The researchers created a new benchmark called BIRD-INTERACT. This benchmark simulates a realistic environment where programs can ask for clarification, look up information about the database, and recover from errors all on their own, without a human needing to step in. It includes two testing modes: one where the program follows a set script of questions and answers, and another where the program decides when to ask questions or explore the database. They also created a large set of tasks that cover all the basic database operations – creating, reading, updating, and deleting data – and included tests to automatically check if the program's answers are correct.

Why it matters?

This work is important because it shows that current state-of-the-art language models, even very powerful ones like GPT-5, struggle with these more complex, interactive database tasks. The results emphasize that simply being good at answering single questions isn't enough; programs need to be able to effectively *interact* with users and the database to be truly useful in real-world applications.

Abstract

Large language models (LLMs) have demonstrated remarkable performance on single-turn text-to-SQL tasks, but real-world database applications predominantly require multi-turn interactions to handle ambiguous queries, execution errors, and evolving user requirements. Existing multi-turn benchmarks fall short by treating conversation histories as static context or limiting evaluation to read-only operations, failing to reflect production-grade database assistant challenges.
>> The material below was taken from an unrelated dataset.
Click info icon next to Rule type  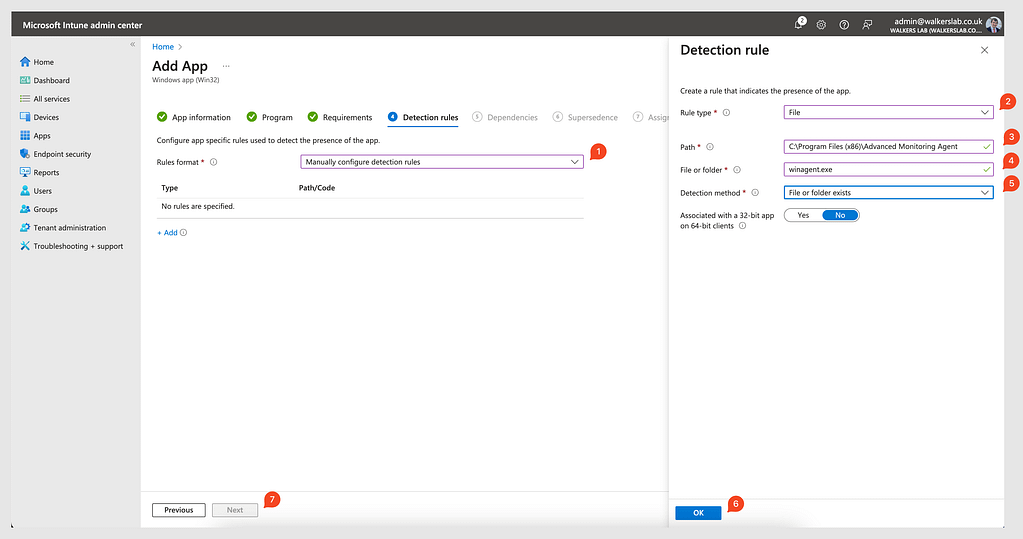click(726, 113)
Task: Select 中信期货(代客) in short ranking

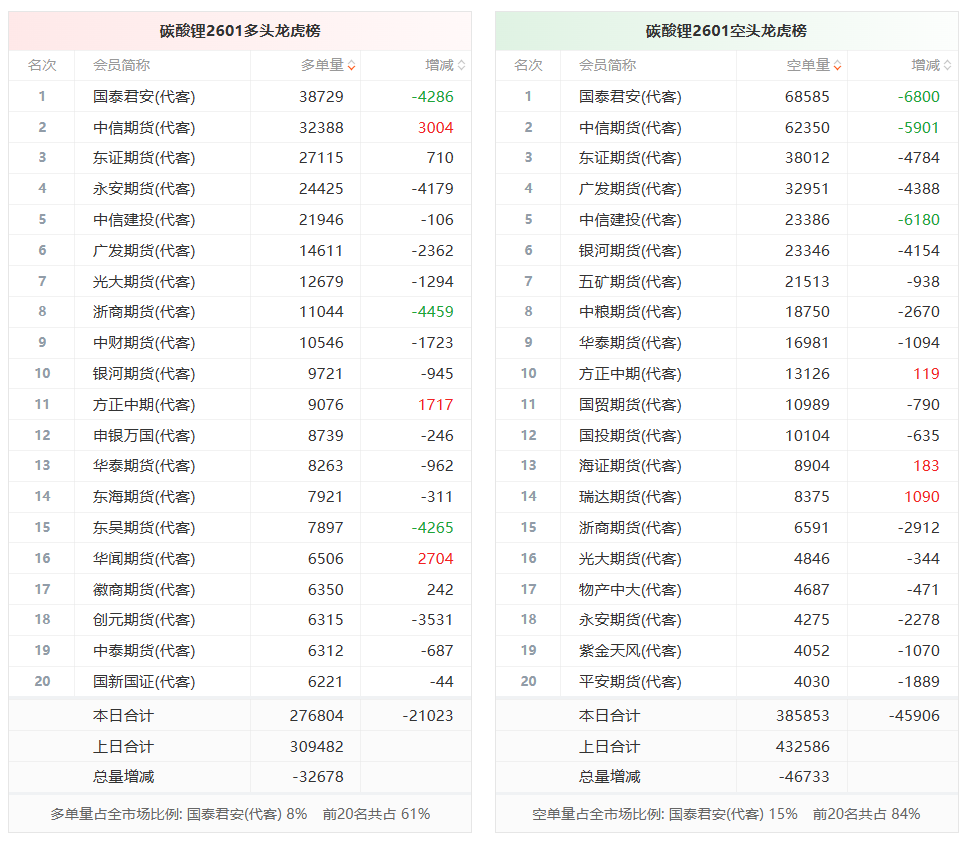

We introduce BIRD-INTERACT, a benchmark that restores this realism through: (1) a comprehensive interaction environment coupling each database with a hierarchical knowledge base, metadata files, and a function-driven user simulator, enabling models to solicit clarifications, retrieve knowledge, and recover from errors without human supervision; (2) two evaluation settings consisting of a pre-defined conversational protocol (c-Interact) and an open-ended agentic setting (a-Interact) where models autonomously decide when to query the user simulator or explore the environment; (3) a challenging task suite covering the full CRUD spectrum for business-intelligence and operational use cases, guarded by executable test cases. Each task features ambiguous and follow-up sub-tasks requiring dynamic interaction. The suite comprises BIRD-INTERACT-FULL (600 tasks, up to 11,796 interactions) for comprehensive performance assessment, and BIRD-INTERACT-LITE (300 tasks with simplified databases) for detailed behavioral analysis and rapid method development. Our empirical results highlight BIRD-INTERACT's difficulty: GPT-5 completes only 8.67% of tasks in c-Interact and 17.00% in a-Interact. Analysis via memory grafting and Interaction Test-time Scaling validates the importance of effective interaction for complex, dynamic text-to-SQL tasks.